The Second World Wars by Victor Davis Hanson
"From Carthage to the Confederacy, weaker bellicose states could convince themselves of the impossible because their fantasies were not checked early by cold reality." (page 14)
"The result was a veritable fantasyland that grew up in the late 1930s in both Europe and Asia, in which citizens of the intrinsically weaker Axis powers, both industrially and technologically, were considered supermen, while real Allied supermen lost their confidence and were dispised by their enemies as unserious lightweights." (page 17)
"The result was a veritable fantasyland that grew up in the late 1930s in both Europe and Asia, in which citizens of the intrinsically weaker Axis powers, both industrially and technologically, were considered supermen, while real Allied supermen lost their confidence and were dispised by their enemies as unserious lightweights." (page 17)

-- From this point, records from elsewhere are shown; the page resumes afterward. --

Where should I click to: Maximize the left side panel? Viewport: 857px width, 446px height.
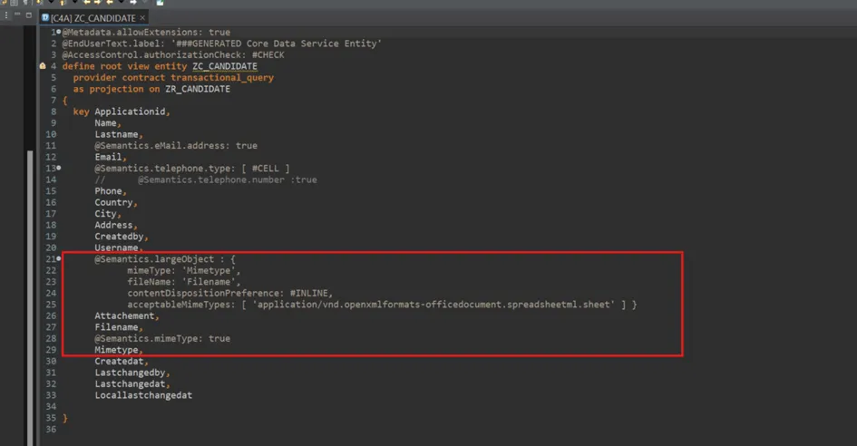[29, 16]
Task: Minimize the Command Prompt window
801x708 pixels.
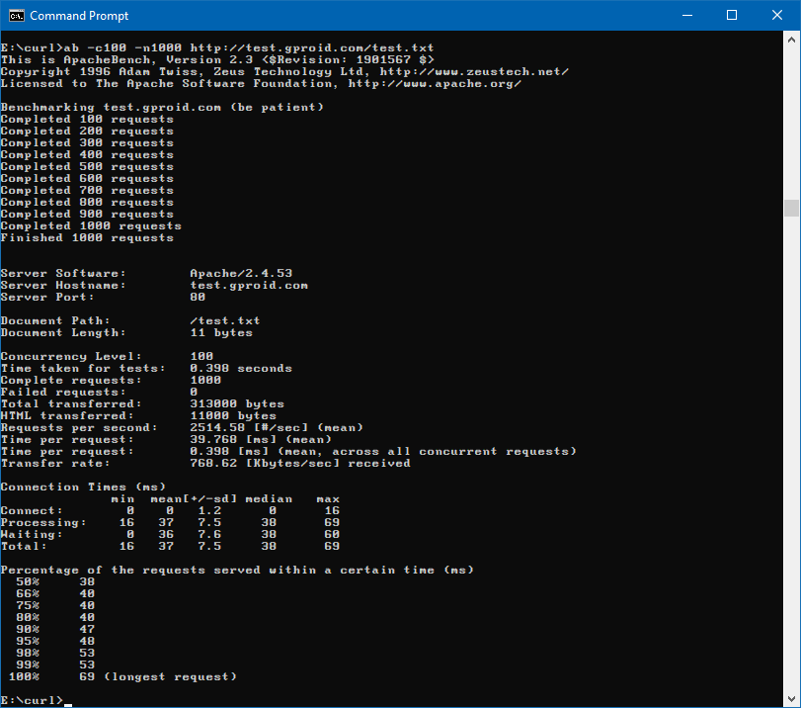Action: [x=686, y=16]
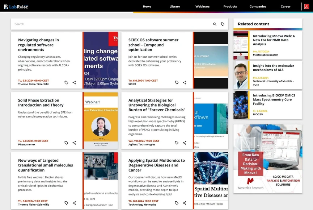The width and height of the screenshot is (313, 210).
Task: Open the user profile icon in top bar
Action: tap(307, 6)
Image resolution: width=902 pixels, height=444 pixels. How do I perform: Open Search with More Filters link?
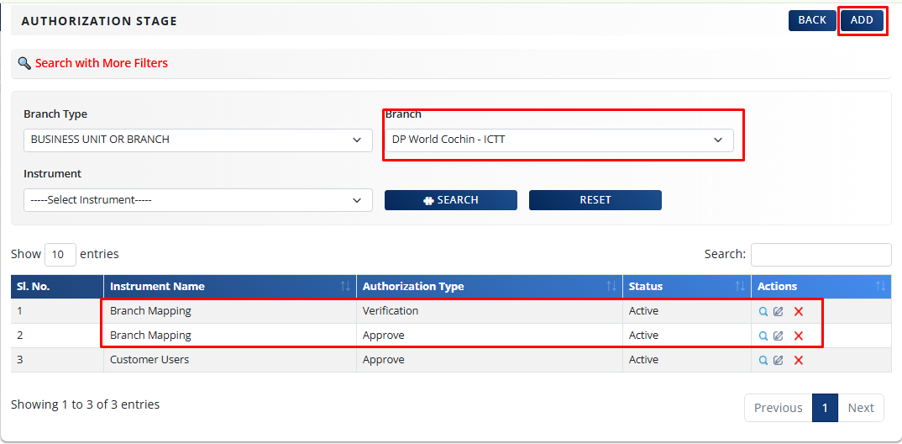tap(101, 63)
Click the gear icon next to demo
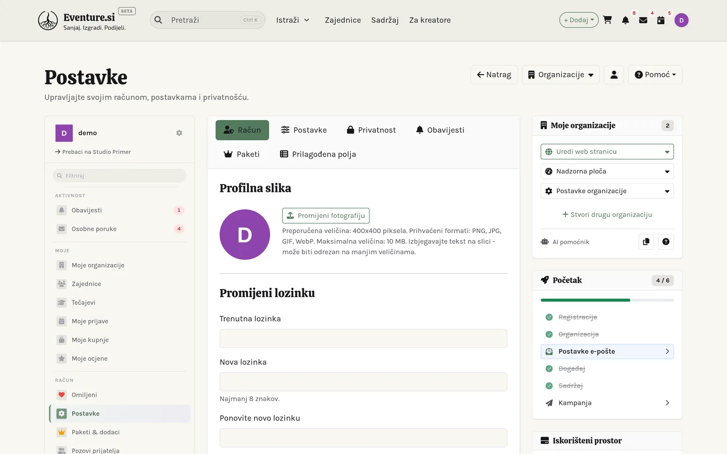The image size is (727, 454). point(179,133)
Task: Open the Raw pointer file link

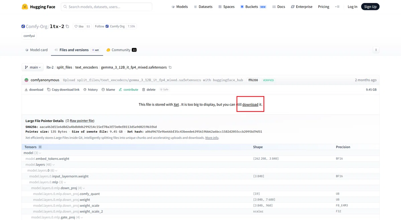Action: (82, 121)
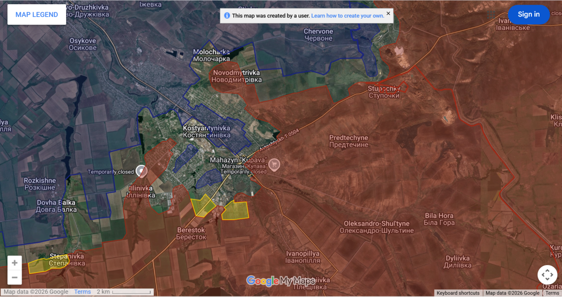Image resolution: width=562 pixels, height=297 pixels.
Task: Click the info icon in the notice banner
Action: (x=227, y=15)
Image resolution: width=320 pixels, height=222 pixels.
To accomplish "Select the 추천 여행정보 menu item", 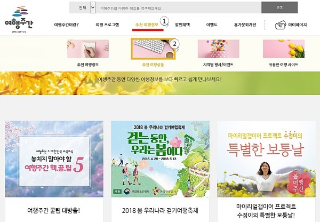I will (147, 25).
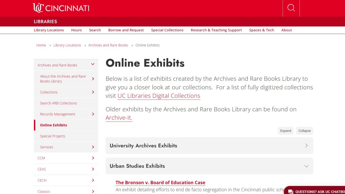Click the CCM chevron arrow
This screenshot has width=345, height=194.
click(93, 158)
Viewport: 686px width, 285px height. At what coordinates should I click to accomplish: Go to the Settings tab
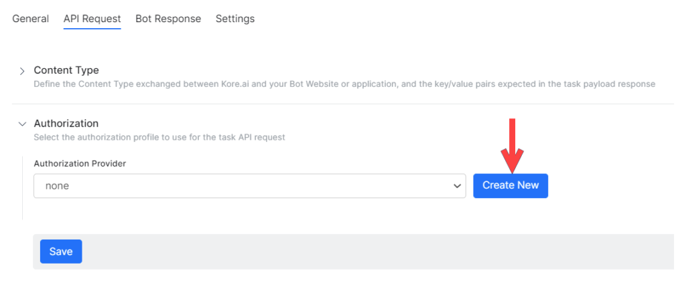[x=234, y=19]
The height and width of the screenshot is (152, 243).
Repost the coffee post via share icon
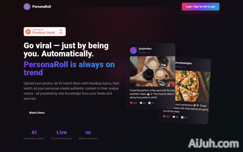pos(149,103)
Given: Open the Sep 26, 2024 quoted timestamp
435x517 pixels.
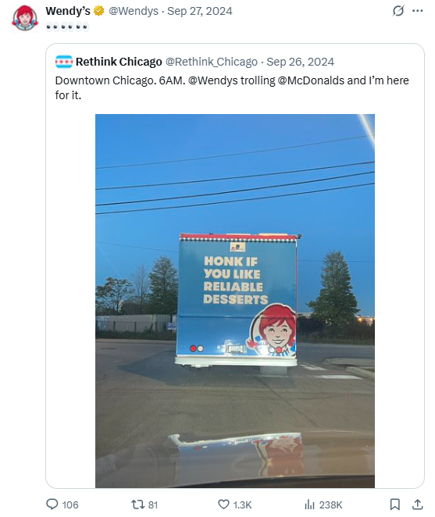Looking at the screenshot, I should [x=300, y=62].

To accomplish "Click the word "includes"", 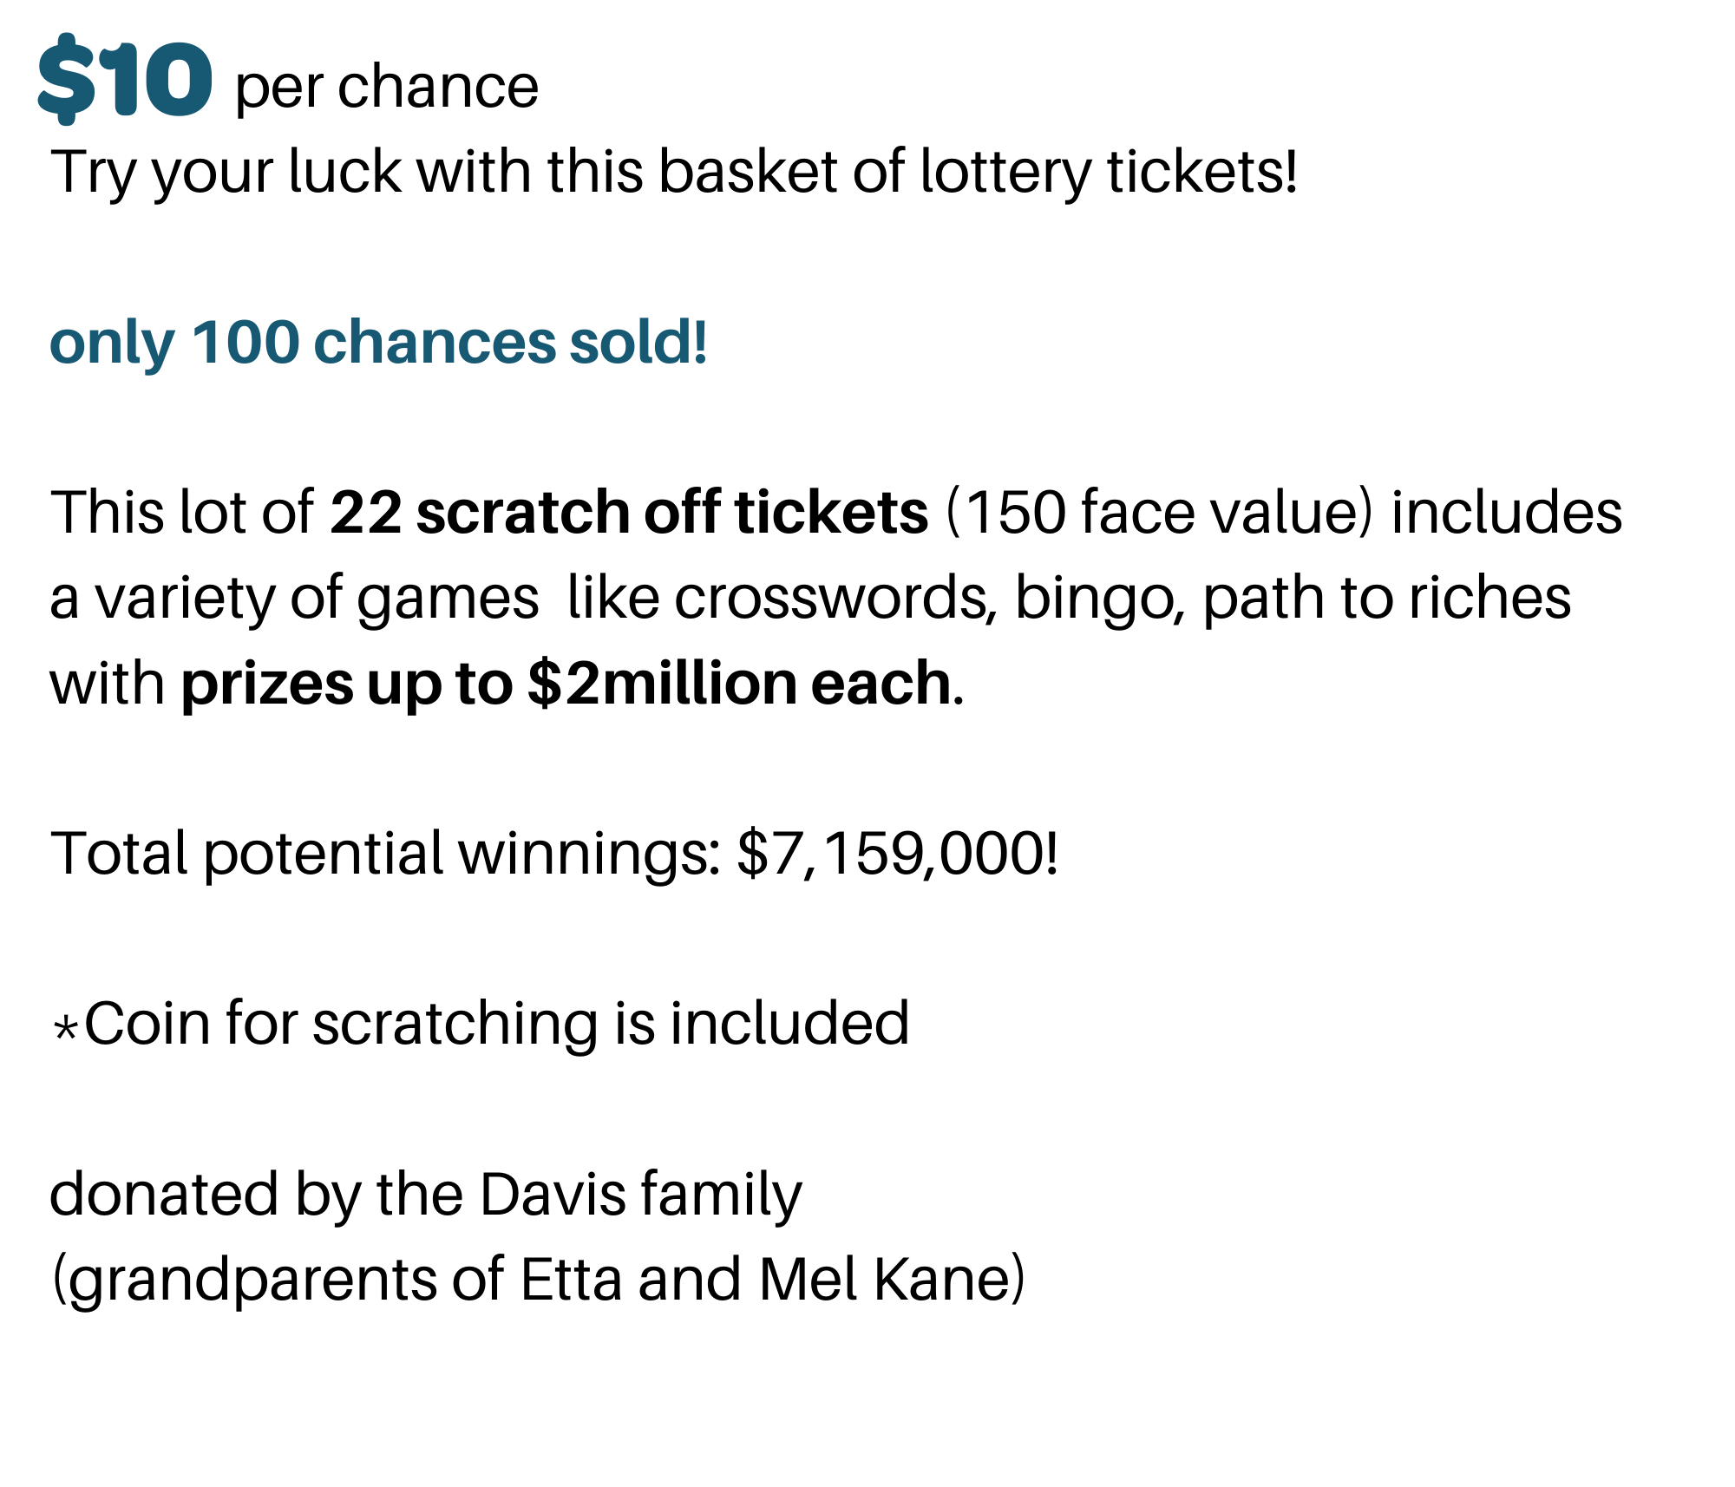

I'm only that far into it, but it's interesting because I don't know that much about it. I'm interested in the big picture of why along a broad trend of less war and more humane practices overall, WWII stands out with death camps, occupations with soldiers committing crimes almost like in ancient warfare, and weapons of mass destruction. Post WWII scifi naturally assumed WWIII was coming shortly in the future. Instead, we reverted to the trend of less war. I'd like to know why and for the trend to continue.
In our time, President Trump's trade wars are echoic of the Smoot-Hartley Tariffs that preceded World War II. His Border Wall is a new Berlin Wall. But those are consequences of denying reality and refusing to reason which are deeper, cultural trends.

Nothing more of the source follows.